Durante la nostra indagine abbiamo rilevato la difficoltà di mantenere nel tempo un alto livello di concentrazione: a volte anche uno stato fisico un po’ alterato, come può essere il battito cardiaco accelerato, può indurre lo studente ad una diminuzione dello stato attentivo.
“In aggiunta alla teoria della distrazione è stata avanzata successivamente la teoria del monitoraggio volontario dei gesti (Baumeister, 1984), secondo cui la pressione psicologica esercitata da eventi a forte contenuto emotivo incrementa l’attenzione verso quello che stiamo facendo, verso i singoli gesti svolti nel tentativo di effettuarli il meglio possibile e disgregando – in maniera paradossale – movimenti automatici già ampiamente rodati”.64 In sostanza finchè siamo in una fase di studio e non ancora di memorizzazione di programmazioni gestuali, porre attenzione ai singoli gesti può essere utile per calibrarne al meglio gli effetti sulla resa sonora. Viceversa una volta memorizzati i programmi motori e resi automatici, focalizzarsi su singoli atti risulterebbe penalizzante. Un po’ come quando scendiamo le scale di casa: se pensiamo di mettere un piede davanti all’altro sarà molto più difficile scendere le scale con la naturale disinvoltura del quotidiano. In effetti, capita a tutti i musicisti di suonare un brano perfettamente in modo automatizzato pensando totalmente ad altro, magari non sarà un’esecuzione particolarmente interessante ma il programma motorio in questo caso arriverà a termine senza nessun problema.

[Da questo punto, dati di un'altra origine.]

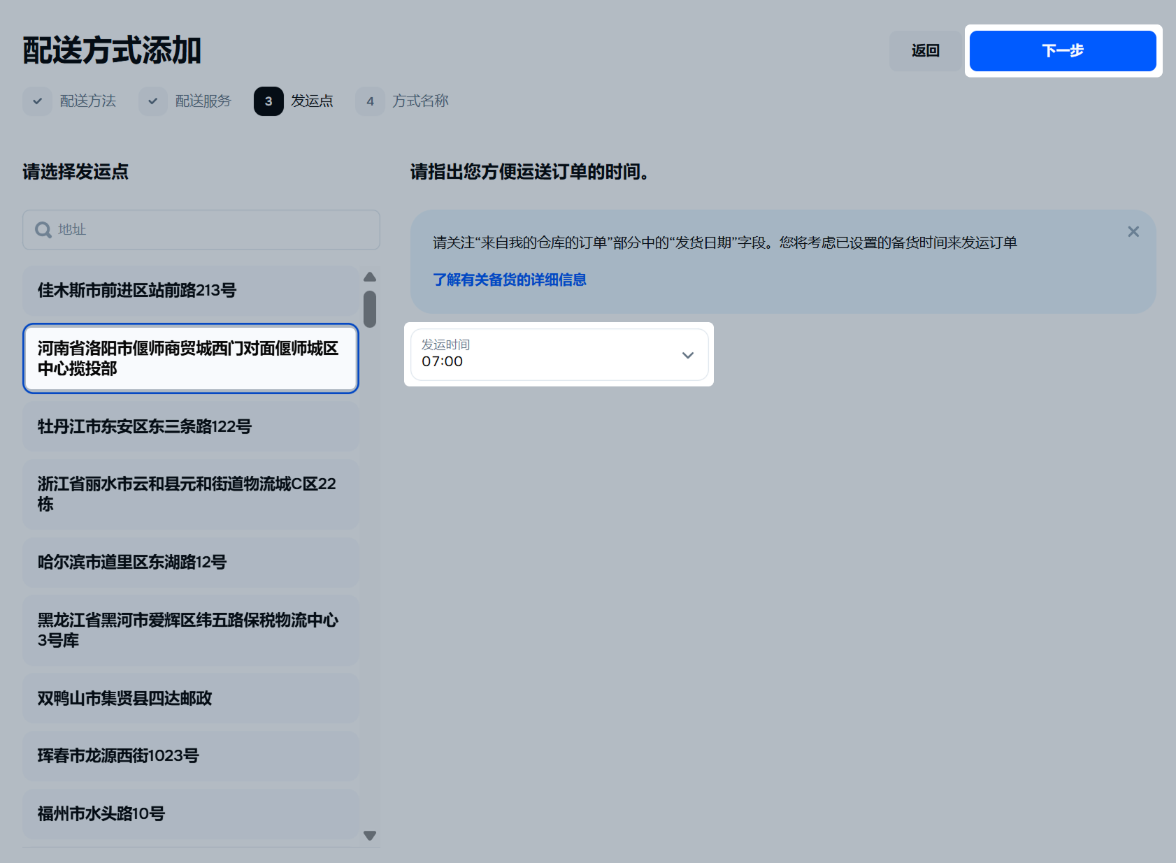Open the 发运时间 dropdown
This screenshot has width=1176, height=863.
pos(545,355)
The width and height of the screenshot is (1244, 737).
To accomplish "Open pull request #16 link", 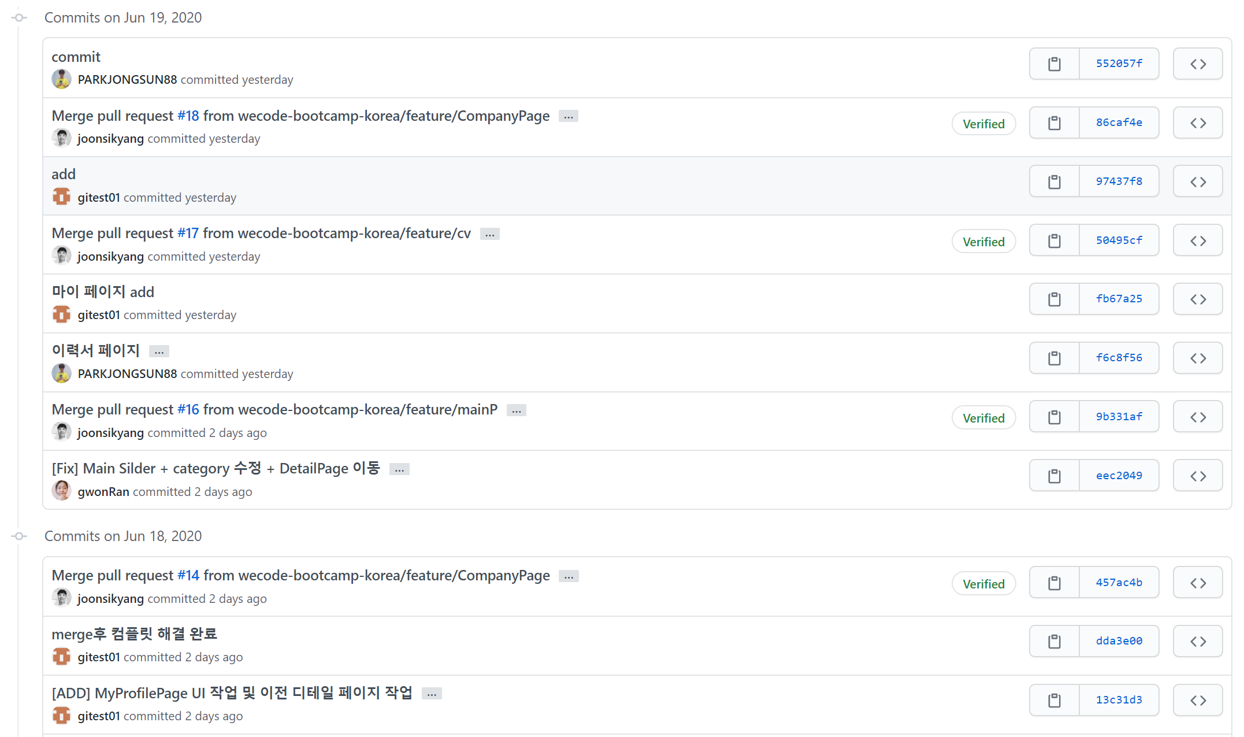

Nella nostra indagine abbiamo rilevato come, dopo i trattamenti secondo il Metodo Rességuier, i livelli d’inquietudine e di stress sono realmente diminuiti permettendo agli studenti un maggior controllo psicofisico, una maggior tenuta dell’attenzione e di conseguenza una resa performativa migliore.
La potenzialità espressiva musicale ha trovato un’uscita fluida e coesa nel momento in cui ci siamo sentiti autorizzati e riconosciuti in quell’atto specifico permettendo l’attivazione di un processo d’ascolto interiore e sonoro nel “qui e ora” dell’esperienza.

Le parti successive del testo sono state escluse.